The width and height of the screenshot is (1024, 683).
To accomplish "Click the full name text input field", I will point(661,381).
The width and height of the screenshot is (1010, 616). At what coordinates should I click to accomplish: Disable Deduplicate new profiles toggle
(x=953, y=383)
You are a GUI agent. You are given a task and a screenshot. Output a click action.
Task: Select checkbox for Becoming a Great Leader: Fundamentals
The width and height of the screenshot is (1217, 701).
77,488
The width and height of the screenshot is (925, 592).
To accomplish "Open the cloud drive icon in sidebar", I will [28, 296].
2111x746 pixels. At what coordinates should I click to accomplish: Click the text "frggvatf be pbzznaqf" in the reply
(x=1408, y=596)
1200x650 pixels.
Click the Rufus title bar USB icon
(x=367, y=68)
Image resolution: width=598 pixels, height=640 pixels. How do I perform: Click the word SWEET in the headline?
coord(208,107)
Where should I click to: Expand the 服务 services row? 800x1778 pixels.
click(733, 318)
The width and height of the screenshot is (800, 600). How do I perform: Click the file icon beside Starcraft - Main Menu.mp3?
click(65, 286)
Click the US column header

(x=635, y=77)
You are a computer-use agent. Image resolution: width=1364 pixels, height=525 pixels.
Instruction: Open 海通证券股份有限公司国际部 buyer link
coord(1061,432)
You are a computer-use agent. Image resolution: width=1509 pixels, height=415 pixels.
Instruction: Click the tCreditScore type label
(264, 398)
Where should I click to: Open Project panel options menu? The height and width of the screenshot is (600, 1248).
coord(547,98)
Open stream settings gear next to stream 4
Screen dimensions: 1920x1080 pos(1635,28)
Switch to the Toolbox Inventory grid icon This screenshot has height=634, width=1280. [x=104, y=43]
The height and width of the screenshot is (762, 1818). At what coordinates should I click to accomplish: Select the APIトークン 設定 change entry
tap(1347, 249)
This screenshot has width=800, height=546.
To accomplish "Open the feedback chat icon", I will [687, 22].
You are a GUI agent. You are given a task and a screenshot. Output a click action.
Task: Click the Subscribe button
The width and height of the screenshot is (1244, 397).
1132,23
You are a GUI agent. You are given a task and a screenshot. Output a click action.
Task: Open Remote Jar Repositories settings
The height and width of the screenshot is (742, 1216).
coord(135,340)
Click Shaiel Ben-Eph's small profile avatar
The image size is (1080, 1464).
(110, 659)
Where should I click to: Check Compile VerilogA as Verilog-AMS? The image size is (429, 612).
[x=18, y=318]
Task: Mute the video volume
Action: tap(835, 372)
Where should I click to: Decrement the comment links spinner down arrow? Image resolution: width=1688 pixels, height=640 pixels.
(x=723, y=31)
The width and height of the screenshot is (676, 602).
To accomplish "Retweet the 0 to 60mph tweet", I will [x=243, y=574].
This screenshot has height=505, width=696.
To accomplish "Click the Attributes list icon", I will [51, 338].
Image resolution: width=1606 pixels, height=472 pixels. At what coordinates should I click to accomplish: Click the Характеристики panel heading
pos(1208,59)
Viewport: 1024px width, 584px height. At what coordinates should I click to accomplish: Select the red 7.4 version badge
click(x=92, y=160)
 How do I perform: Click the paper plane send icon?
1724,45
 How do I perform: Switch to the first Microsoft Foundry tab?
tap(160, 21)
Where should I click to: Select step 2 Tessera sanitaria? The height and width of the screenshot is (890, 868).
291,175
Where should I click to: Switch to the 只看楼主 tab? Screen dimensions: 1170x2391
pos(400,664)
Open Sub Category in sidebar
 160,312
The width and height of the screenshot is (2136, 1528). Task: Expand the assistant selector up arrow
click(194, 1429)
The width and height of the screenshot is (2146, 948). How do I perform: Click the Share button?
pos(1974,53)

--

• **DESCRIPTION OF THE TASK**: Reproduce the lines verbatim, starting with the line that contains "This screenshot has width=800, height=546." and ending with the line that contains "pos(1208,59)", both included.

• **TASK SOLUTION**:
This screenshot has width=800, height=546.
To accomplish "Open the feedback chat icon", I will [687, 22].
You are a GUI agent. You are given a task and a screenshot. Output a click action.
Task: Click the Subscribe button
The width and height of the screenshot is (1244, 397).
1132,23
You are a GUI agent. You are given a task and a screenshot. Output a click action.
Task: Open Remote Jar Repositories settings
The height and width of the screenshot is (742, 1216).
coord(135,340)
Click Shaiel Ben-Eph's small profile avatar
The image size is (1080, 1464).
(110, 659)
Where should I click to: Check Compile VerilogA as Verilog-AMS? The image size is (429, 612).
[x=18, y=318]
Task: Mute the video volume
Action: tap(835, 372)
Where should I click to: Decrement the comment links spinner down arrow? Image resolution: width=1688 pixels, height=640 pixels.
(x=723, y=31)
The width and height of the screenshot is (676, 602).
To accomplish "Retweet the 0 to 60mph tweet", I will [x=243, y=574].
This screenshot has height=505, width=696.
To accomplish "Click the Attributes list icon", I will [51, 338].
Image resolution: width=1606 pixels, height=472 pixels. At what coordinates should I click to accomplish: Click the Характеристики panel heading
pos(1208,59)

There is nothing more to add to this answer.